本发明公开与水稻红褐色颖壳性状有关的sgRNA、CRISPRCas9载体、载体构建、应用，克服需要在OsCHI两个等位基因都突变才得到褐壳水稻的缺陷。本发明：提供sgRNA片段，包含特异性靶向水稻肉桂醇脱氢酶CAD基因第五个外显子的gRNA。该sgRNA具体是T1、T2、T3。提供包含上述sgRNA片段的CRISPR/Cas9基因编辑载体及其构建方法，该载体可编辑水稻肉桂醇脱氢酶CAD基因。提供这些片段与载体在获得具有红褐色颖壳和茎结性状水稻材料中的应用。提供用于检测CRISPR/Cas9‑CAD基因重组的引物序列。本发明可降低传统育种成本，提高杂交水稻制种机械化水平，缩短育种周期。

技术领域

本发明涉及与红褐色颖壳性状水稻有关的一种sgRNA片段、 CRISPR/Cas9编辑载体、载体构建方法，及应用。属于基因工程领域。

背景技术

利用自然突变和人工突变，水稻种质资源中能够获得少量不同颖壳颜色的育种材料。借助颖壳的不同颜色可以在水稻机械化制种中将不育系上结的杂种与一同用收割机收获的恢复系种子准确地分开，因而不同颖壳颜色在杂交水稻制种中具有很高的技术价值。但是如果利用传统常规杂交、回交的方法将壳色性状转育到恢复系、保持系且不改变原有材料的特性，需要近十年的时间才能实现。

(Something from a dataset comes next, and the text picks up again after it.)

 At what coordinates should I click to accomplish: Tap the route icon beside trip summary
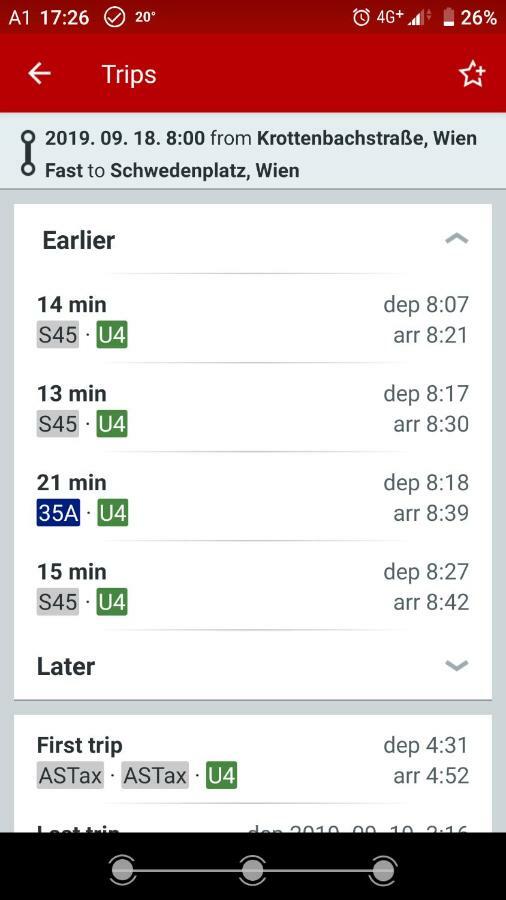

授权公告号为CN 104017821 B的中国发明专利公开了一种定向编辑颖壳颜色决定基因OsCHI创制褐壳水稻材料的方法。该方法主要内容包括在颖壳颜色决定基因OsCHI外显子区选取靶标片段并构建植物 CRISPR/Cas9打靶重组载体，将该重组载体导入水稻细胞并再生成苗，在载体中的表达框的作用下对水稻细胞进行剪切，触发水稻细胞DNA 的自我修复功能。再通过对再生株系基因组目标片段的测序，获取携带两个等位OsCHI基因同时发生功能缺失突变的株系，经过颖壳颜色鉴定，即为所创制的褐壳水稻材料。该方法不足之处在于：需要在OsCHI两个等位基因都突变才能产生褐壳水稻，同时对两个基因进行突变的效率较低，难以获得两个基因突变的纯合突变体。

发明内容

本发明的目的就是针对现有技术的不足，提供一种可以快速获得红褐色颖壳性状水稻材料的技术方案。

为实现上述目的，本发明首先提供一种sgRNA片段，该sgRNA片段能够针对同一基因进行编辑，其技术方案如下：

一种sgRNA片段，其特征在于：包含特异性靶向水稻肉桂醇脱氢酶 CAD基因的第五个外显子的gRNA。

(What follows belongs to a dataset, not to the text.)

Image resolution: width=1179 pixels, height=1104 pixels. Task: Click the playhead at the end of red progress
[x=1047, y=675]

上述sgRNA片段包含的gRNA特异性靶向于水稻肉桂醇脱氢酶 CAD基因(Oryzasativa(indica cultivar-group)cinnamyl-alcohol dehydrogenase(CAD)gene，GenBank:DQ234272.1)的第五个外显子，碱基序列如SEQ ID NO.6。

上述sgRNA片段，包括三个sgRNA片段，分别是：命名为T1的 sgRNA片段，碱基序列如SEQ ID NO.1；命名为T2的sgRNA片段，碱基序列如SEQ ID NO.2；命名为T3的sgRNA片段，碱基序列如SEQ ID NO.3。

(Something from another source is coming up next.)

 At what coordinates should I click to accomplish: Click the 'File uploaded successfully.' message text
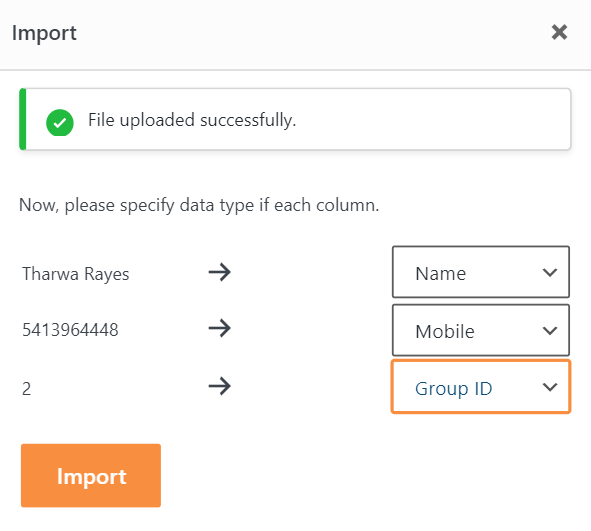coord(192,120)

上述三个sgRNA片段是选择水稻肉桂醇脱氢酶CAD基因(Oryza sativa(japonicacultivar-group)cinnamyl alcohol dehydrogenase(CAD)gene) 上的三个sgRNA靶向位点，参考http://cbi.hzau.edu.cn/cgi-bin/CRISPR靶位点预测而设计，用http://www.rgenome.net/cas-offinder/网址分析脱靶效应，最终选择确定。

上述sgRNA片段可用于制备水稻肉桂醇脱氢酶基因CRISPR/Cas9 基因编辑载体。本发明进一步提供技术方案：上述sgRNA在制备水稻肉桂醇脱氢酶基因CRISPR/Cas9基因编辑载体中的应用。